-- start PROVIDED MATERIAL --

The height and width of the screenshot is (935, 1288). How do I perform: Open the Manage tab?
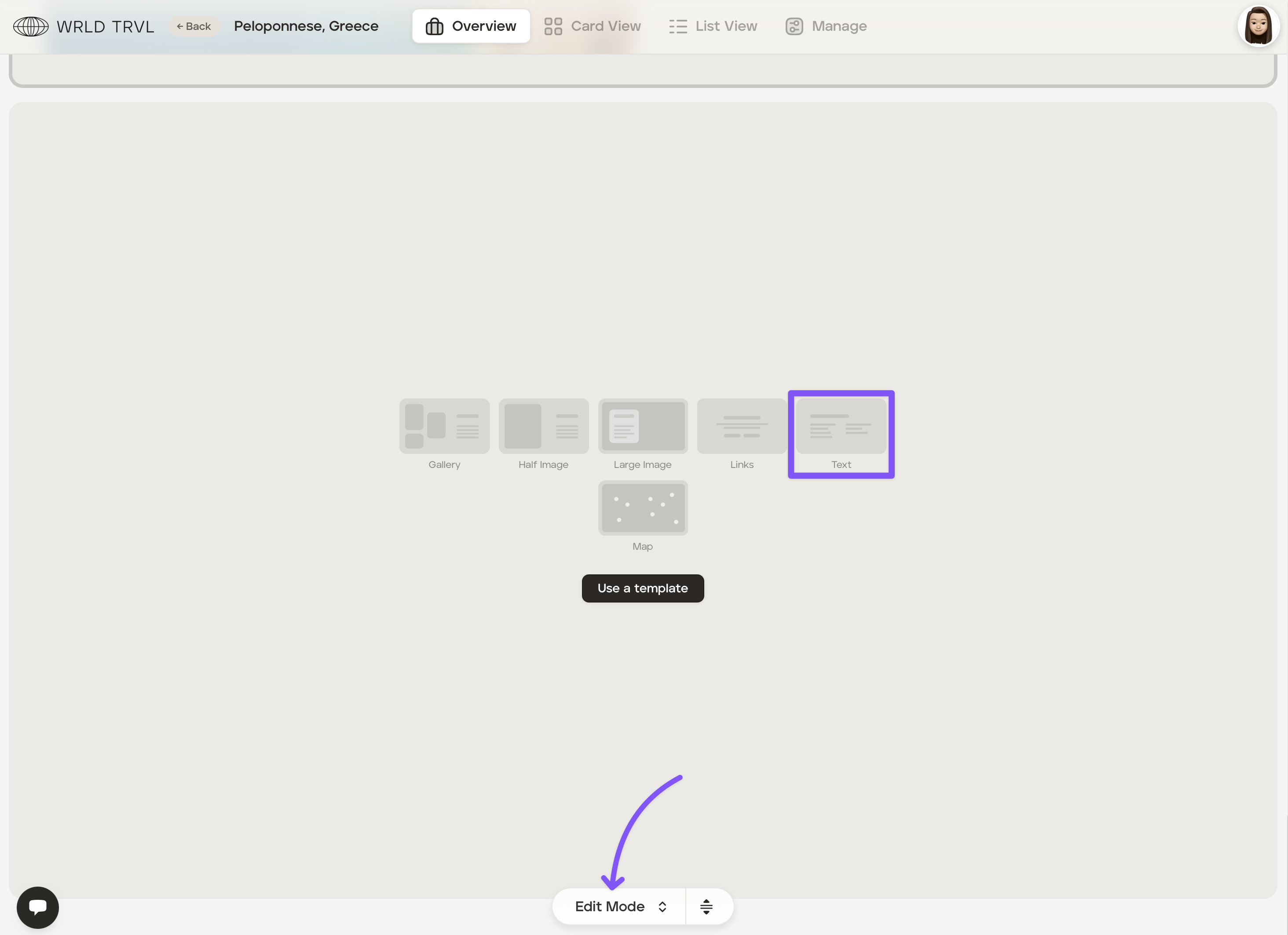[x=826, y=26]
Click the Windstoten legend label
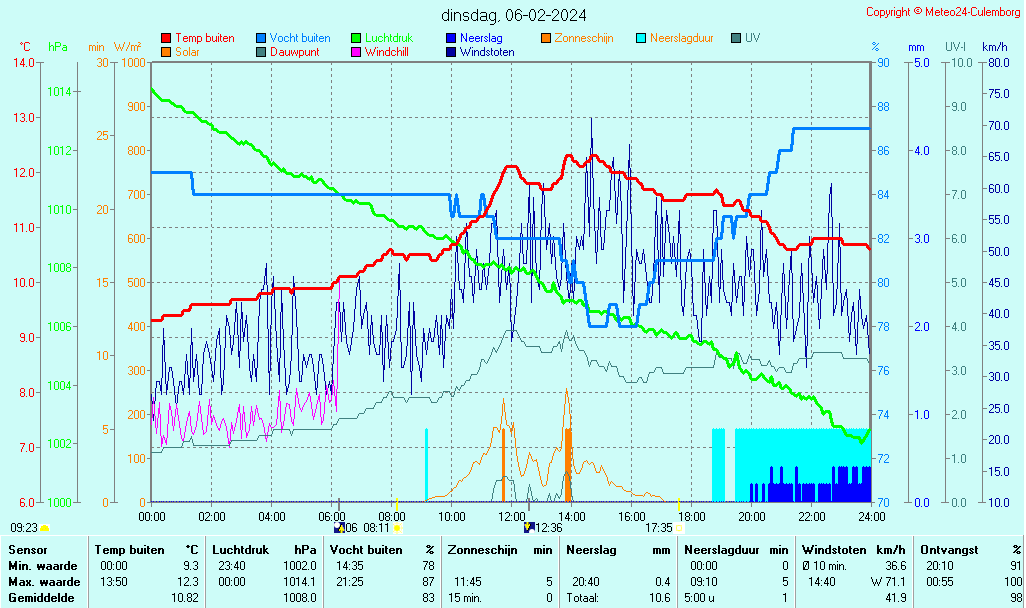The width and height of the screenshot is (1026, 608). [x=487, y=52]
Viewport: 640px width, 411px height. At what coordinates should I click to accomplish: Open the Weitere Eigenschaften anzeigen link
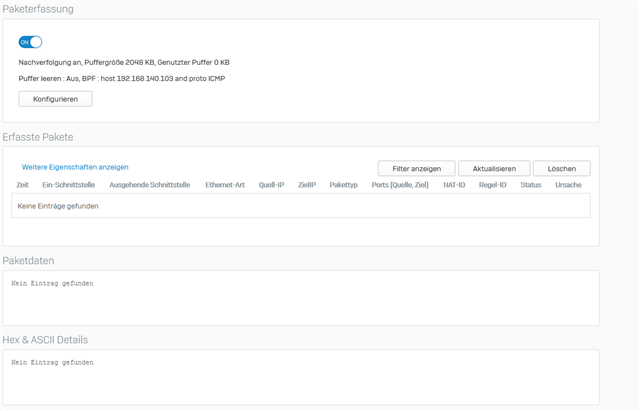pyautogui.click(x=75, y=167)

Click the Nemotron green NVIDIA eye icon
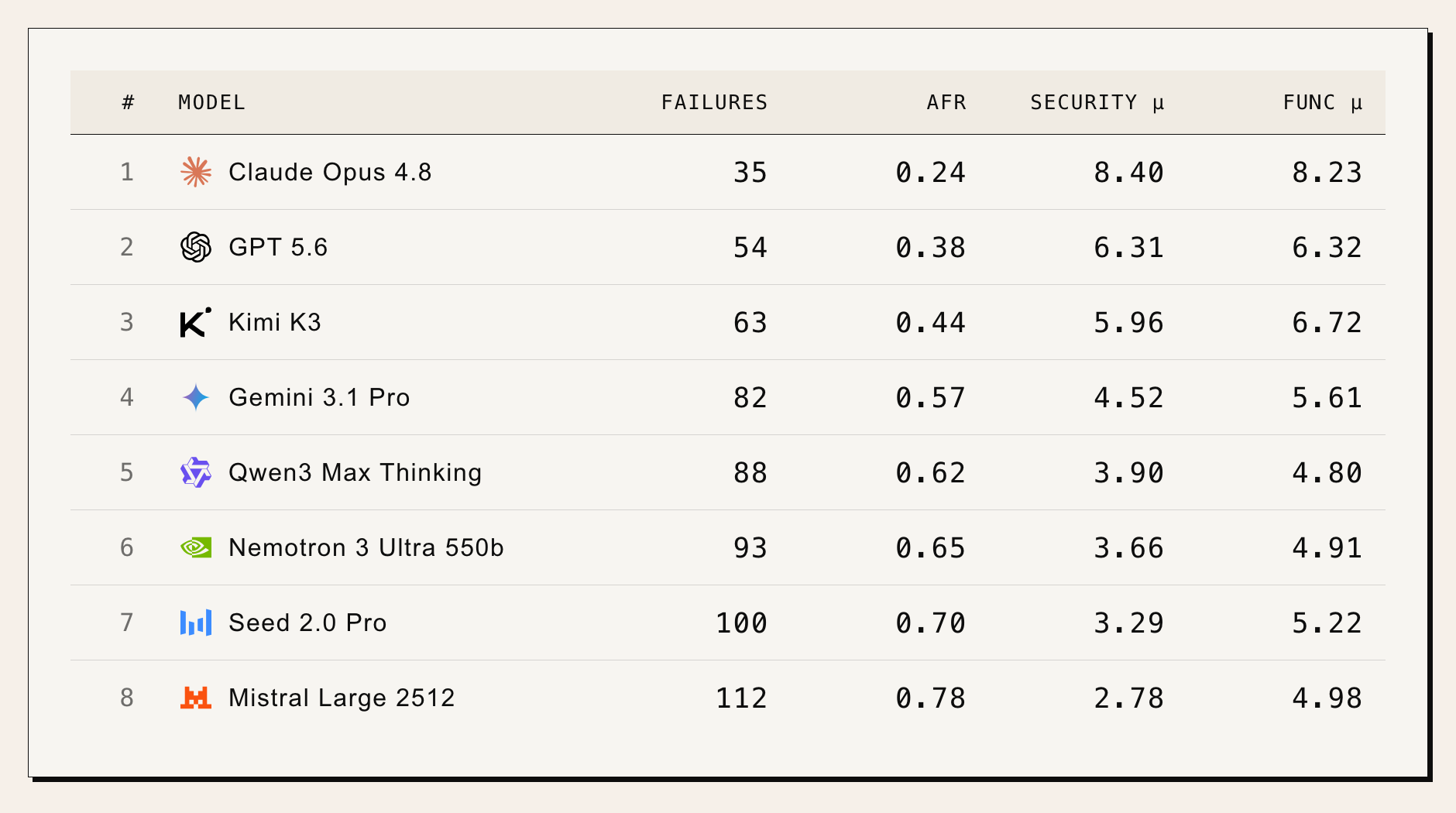(x=196, y=547)
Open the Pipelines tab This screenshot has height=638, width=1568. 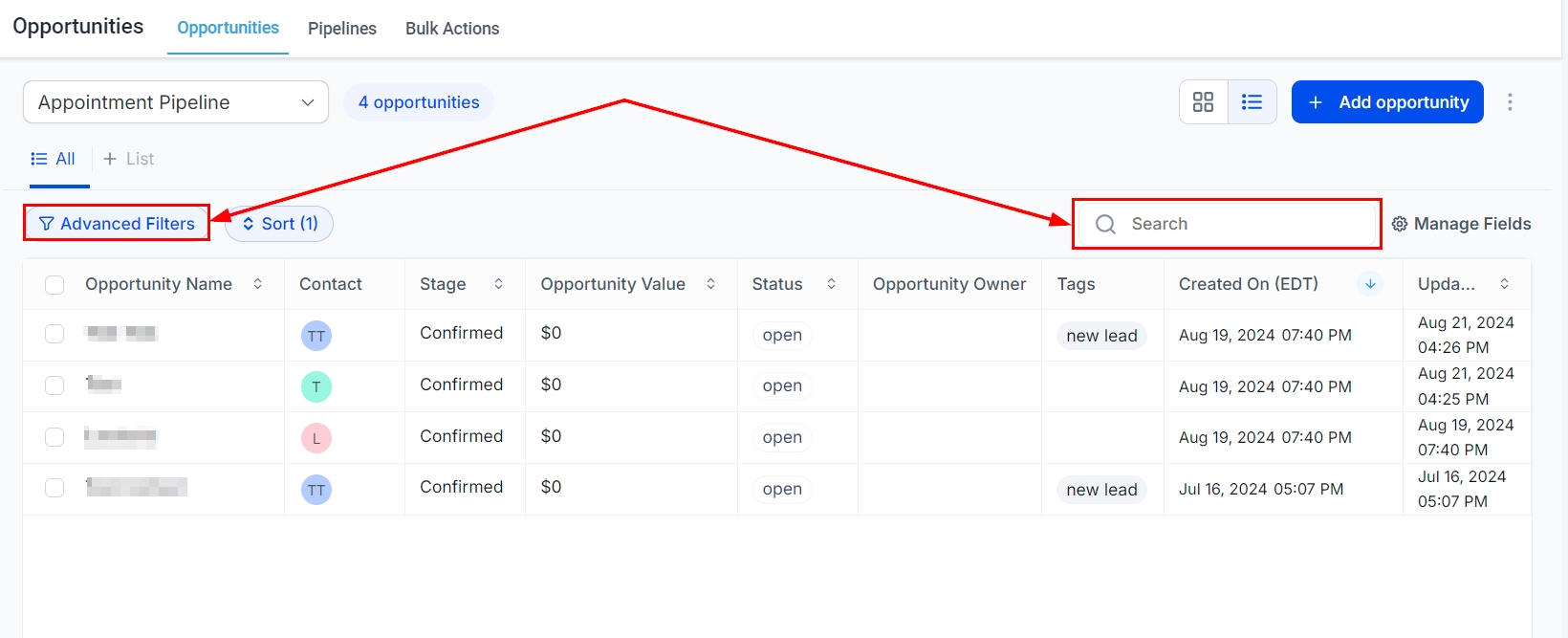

-- end PROVIDED MATERIAL --

• TASK OBJECTIVE: Update the records from their start through the line that contains "The width and", changing "Manage tab" to "Settings tab" and leaving everything else as it is. Leave the pictures out.

• ANSWER FOR THE TASK:
The height and width of the screenshot is (935, 1288). How do I perform: Open the Settings tab?
[x=826, y=26]
Click the Windstoten legend label
The width and height of the screenshot is (1026, 608). [x=487, y=52]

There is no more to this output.